Sparteine is a class 1a antiarrhythmic agent; a sodium channel blocker. It is the predominant alkaloid in Lupinus mutabilis, and is thought to chelate the bivalents calcium and magnesium. It is not FDA approved for human use as an antiarrhythmic agent. It is also used as a chiral base in organic chemistry, and as a ligand in organic chemical synthesis. Marketed under the brand name Spal in Taiwan and Sparteine in Brazil.

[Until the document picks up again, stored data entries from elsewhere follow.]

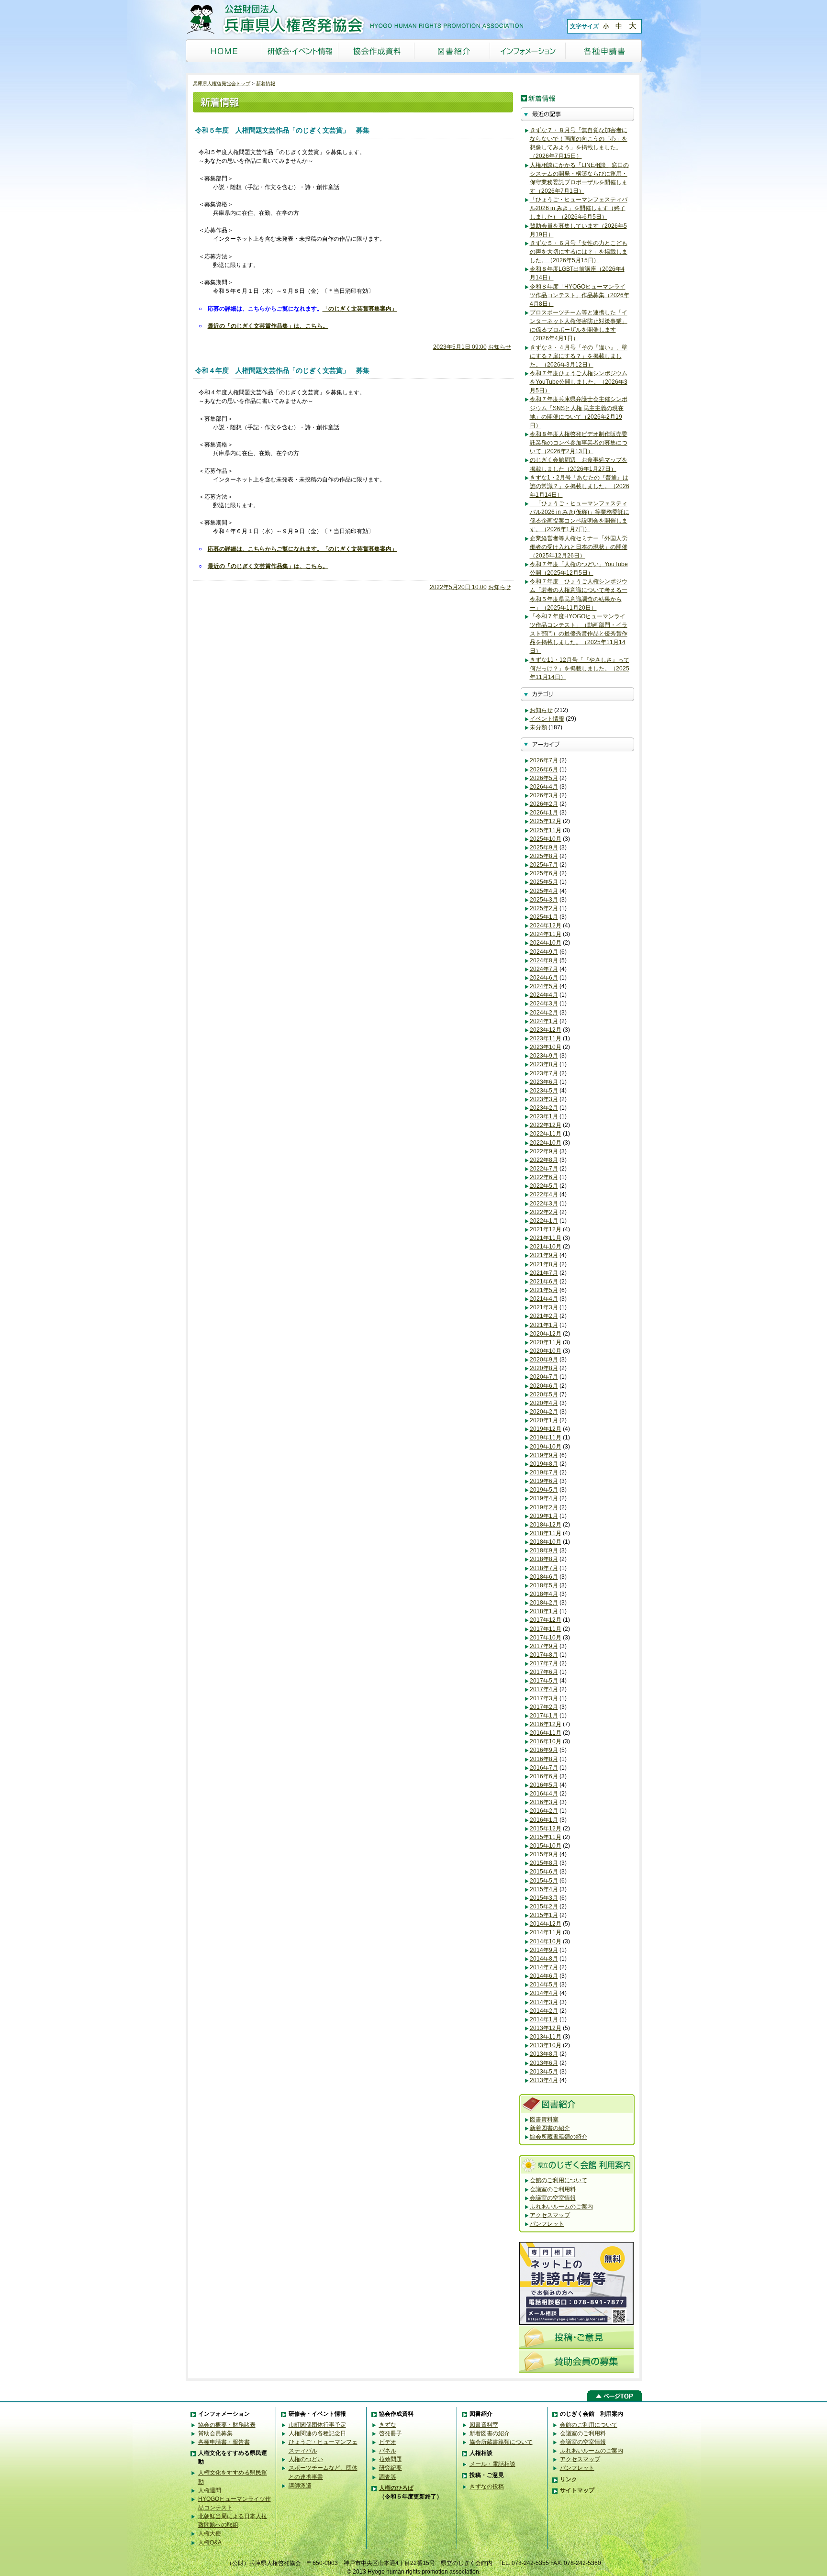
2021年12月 (545, 1229)
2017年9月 (544, 1646)
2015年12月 (545, 1828)
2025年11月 (545, 830)
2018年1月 (544, 1611)
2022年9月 (544, 1151)
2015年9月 (544, 1854)
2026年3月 (544, 795)
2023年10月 (545, 1047)
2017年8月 (544, 1654)
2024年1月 (544, 1021)
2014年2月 (544, 2010)
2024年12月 (545, 925)
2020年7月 (544, 1376)
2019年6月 (544, 1481)
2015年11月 (545, 1837)
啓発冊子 (390, 2433)
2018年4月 (544, 1594)
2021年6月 (544, 1281)
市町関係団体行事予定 (317, 2424)
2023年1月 (544, 1116)
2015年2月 (544, 1906)
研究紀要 (390, 2467)
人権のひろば (396, 2488)
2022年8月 (544, 1160)
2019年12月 (545, 1429)
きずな (387, 2424)
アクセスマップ (550, 2215)
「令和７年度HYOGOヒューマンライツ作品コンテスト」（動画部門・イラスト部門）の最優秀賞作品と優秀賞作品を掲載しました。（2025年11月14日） (578, 634)
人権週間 (209, 2490)
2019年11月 (545, 1437)
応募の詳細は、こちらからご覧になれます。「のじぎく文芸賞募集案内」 (302, 549)
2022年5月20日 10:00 (458, 587)
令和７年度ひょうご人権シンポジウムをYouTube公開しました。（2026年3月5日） (578, 382)
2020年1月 (544, 1420)
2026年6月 (544, 769)
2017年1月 (544, 1715)
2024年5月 (544, 986)
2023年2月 (544, 1107)
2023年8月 (544, 1064)
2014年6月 (544, 1976)
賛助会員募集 (215, 2433)
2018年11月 (545, 1533)
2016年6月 (544, 1776)
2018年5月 (544, 1585)
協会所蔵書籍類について (501, 2442)
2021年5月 (544, 1290)
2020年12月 (545, 1333)
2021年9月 (544, 1255)
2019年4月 (544, 1498)
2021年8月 (544, 1264)
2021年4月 (544, 1298)
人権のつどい (306, 2459)
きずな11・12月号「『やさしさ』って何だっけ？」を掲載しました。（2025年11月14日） (579, 668)
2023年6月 (544, 1082)
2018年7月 (544, 1568)
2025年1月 (544, 917)
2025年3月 (544, 899)
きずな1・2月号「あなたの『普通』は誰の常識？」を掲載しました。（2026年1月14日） (579, 486)
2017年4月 (544, 1689)
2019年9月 (544, 1455)
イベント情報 (547, 718)
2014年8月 (544, 1958)
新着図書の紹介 (550, 2128)
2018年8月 (544, 1559)
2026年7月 (544, 760)
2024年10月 (545, 942)
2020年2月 (544, 1411)
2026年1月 (544, 812)
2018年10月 (545, 1542)
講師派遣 (300, 2485)
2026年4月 (544, 786)
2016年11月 (545, 1732)
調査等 (387, 2477)
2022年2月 (544, 1212)
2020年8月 (544, 1368)
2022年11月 (545, 1133)
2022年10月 (545, 1142)
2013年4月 (544, 2080)
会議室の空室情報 (553, 2198)
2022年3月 (544, 1203)
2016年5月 (544, 1785)
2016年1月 (544, 1820)
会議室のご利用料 (553, 2189)
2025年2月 (544, 908)
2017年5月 (544, 1680)
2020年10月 (545, 1351)
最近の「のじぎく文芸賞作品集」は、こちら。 (268, 326)
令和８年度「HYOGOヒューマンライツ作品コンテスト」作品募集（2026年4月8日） (579, 295)
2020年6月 (544, 1386)
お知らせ (499, 347)
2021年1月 (544, 1325)
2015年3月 (544, 1898)
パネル (387, 2450)
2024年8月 (544, 960)
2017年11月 (545, 1629)
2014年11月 (545, 1932)
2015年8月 (544, 1863)
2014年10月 (545, 1941)
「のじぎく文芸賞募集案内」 (360, 308)
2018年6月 (544, 1576)
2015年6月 (544, 1871)
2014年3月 (544, 2002)
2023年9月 (544, 1055)
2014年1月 (544, 2019)
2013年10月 (545, 2045)
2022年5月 (544, 1185)
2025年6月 (544, 873)
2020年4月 (544, 1403)
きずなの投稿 (486, 2486)
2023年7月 (544, 1073)
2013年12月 (545, 2028)
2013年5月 (544, 2071)
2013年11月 (545, 2036)
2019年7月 (544, 1472)
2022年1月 (544, 1220)
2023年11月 (545, 1038)
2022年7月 (544, 1168)
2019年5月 (544, 1489)
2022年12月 (545, 1125)
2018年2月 (544, 1602)
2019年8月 (544, 1464)
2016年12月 (545, 1724)
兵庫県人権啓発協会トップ (221, 83)
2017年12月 (545, 1620)
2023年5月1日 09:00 (460, 347)
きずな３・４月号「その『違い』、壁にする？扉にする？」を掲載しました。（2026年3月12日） (578, 356)
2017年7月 (544, 1663)
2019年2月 (544, 1507)
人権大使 (209, 2533)
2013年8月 (544, 2054)
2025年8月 (544, 856)
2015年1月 (544, 1915)
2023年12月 (545, 1029)
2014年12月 (545, 1923)
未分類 (538, 727)
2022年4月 (544, 1194)
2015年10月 (545, 1845)
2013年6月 (544, 2063)
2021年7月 (544, 1273)
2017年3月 (544, 1698)
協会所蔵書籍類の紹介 (558, 2136)
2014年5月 (544, 1984)
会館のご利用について (558, 2180)
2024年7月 (544, 969)
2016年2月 (544, 1810)
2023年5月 (544, 1090)
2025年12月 (545, 821)
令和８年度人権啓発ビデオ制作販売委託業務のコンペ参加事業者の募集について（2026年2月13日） (578, 443)
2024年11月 (545, 934)
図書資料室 (544, 2119)
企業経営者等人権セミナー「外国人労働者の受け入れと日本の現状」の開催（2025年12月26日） (578, 547)
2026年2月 (544, 804)
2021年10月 (545, 1246)
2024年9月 (544, 951)
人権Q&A (210, 2542)
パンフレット (547, 2223)
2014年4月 (544, 1993)
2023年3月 (544, 1099)
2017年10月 (545, 1637)
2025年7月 (544, 864)
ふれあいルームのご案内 (561, 2206)
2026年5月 (544, 778)
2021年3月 (544, 1307)
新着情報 (265, 83)
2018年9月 (544, 1550)
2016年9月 (544, 1750)
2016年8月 (544, 1759)
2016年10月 (545, 1741)
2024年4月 (544, 995)
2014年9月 (544, 1950)
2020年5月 (544, 1394)
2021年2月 (544, 1316)
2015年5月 (544, 1880)
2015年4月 (544, 1889)
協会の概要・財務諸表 (227, 2424)
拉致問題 (390, 2459)
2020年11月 (545, 1342)
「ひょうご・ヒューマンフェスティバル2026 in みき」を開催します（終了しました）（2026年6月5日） (578, 208)
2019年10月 (545, 1446)
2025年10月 (545, 839)
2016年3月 (544, 1802)
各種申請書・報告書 (224, 2442)
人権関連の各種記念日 (317, 2433)
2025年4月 (544, 891)
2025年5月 (544, 882)
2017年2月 (544, 1707)
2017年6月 (544, 1672)
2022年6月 (544, 1177)
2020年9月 (544, 1359)
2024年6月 (544, 977)
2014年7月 (544, 1967)
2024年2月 (544, 1012)
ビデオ (387, 2442)
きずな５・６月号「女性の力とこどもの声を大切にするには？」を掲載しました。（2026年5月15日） (578, 252)
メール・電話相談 (492, 2464)
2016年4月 (544, 1793)
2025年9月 (544, 847)
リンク (568, 2479)
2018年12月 (545, 1524)
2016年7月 (544, 1767)
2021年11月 (545, 1238)
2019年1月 (544, 1516)
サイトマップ (577, 2490)
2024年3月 (544, 1003)
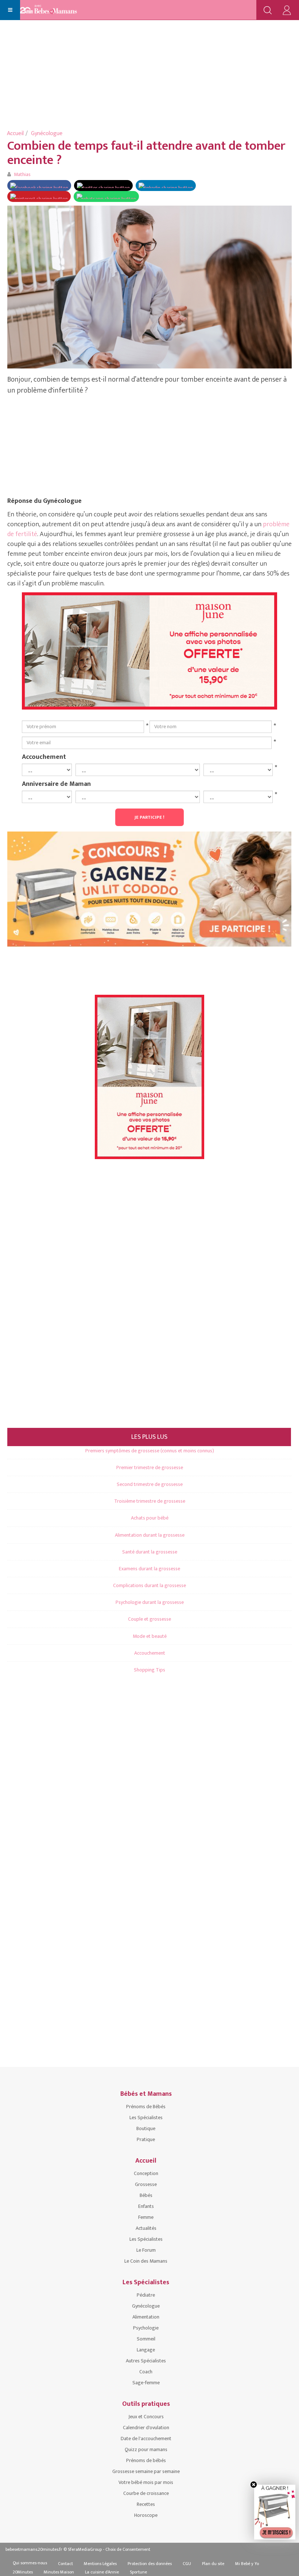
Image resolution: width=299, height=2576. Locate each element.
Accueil (15, 133)
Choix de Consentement (127, 2549)
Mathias (22, 174)
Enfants (146, 2206)
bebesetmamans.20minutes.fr (33, 2549)
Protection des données (150, 2563)
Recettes (146, 2504)
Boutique (145, 2128)
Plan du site (213, 2563)
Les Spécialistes (146, 2117)
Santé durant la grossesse (149, 1552)
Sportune (138, 2572)
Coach (145, 2371)
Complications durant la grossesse (149, 1585)
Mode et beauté (150, 1636)
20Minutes (23, 2572)
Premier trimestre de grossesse (149, 1467)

Fosfructose is a cytoprotective natural sugar phosphate under development by Questcor (formerly Cypros) for the potential treatment of cardiovascular ischemia, sickle cell anemia and asthma. Fosfructose acts by stimulating anaerobic glycolysis which generates adenosine triphosphate under ischemic conditions and improve the cellular energy metabolism in ischemic and hypoperfused tissues. Hypoxia forces ischemic tissue to anaerobic glycolysis for energy, which yields two molecules of ATP per glucose in contrast to 36 molecules of ATP generated during oxidative phosphorylation . Addition of exogenous Fosfructose can produce two more molecules of ATP in an uncompensated anaerobic environment and hence facilitate the recovery of ischemia tissue. Fosfructose breaks down into glyceraldehyde-3-phosphate and dihydroxyacetone phosphate, which will further break down into two molecules of pyruvate and finally produce two molecules of ATP. Other mechanisms include inhibition of the generation of oxygen free radicals by neutrophils, stabilization of cell membranes, and maintainance of the correct xanthine dehydrogenase/oxidase ratio by preventing the depletion of phosphorylated compounds in ischemic tissues. In myocardial infarction patients, FDP can improve the hemodynamic parameters, attenuate ECG proven ischemic injury and arrhythmia, prevent ATP and creatine phosphate depletion from ischemic myocardium, reduce infarct size, and increase survival rate. Exogenously administered Fosfructose has also been proven beneficial for a variety of other ischemic organs, such as liver, kidney, bowel and even brain as a consequence of its ability to penetrate to the blood brain barrier. Fosfructose trisodium had been in phase I clinical trials for the treatment of heart transplant rejection. Fosfructose trisodium had been in phase II clinical trials for the treatment of heart failure, perioperativ eischaemia and reperfusion injury. Fosfructose trisodium had been in phase III clinical trials for the treatment of sickle cell anaemia. However, all these research has been discontinued. In China, FDP has been approved and marketed as a commercial drug.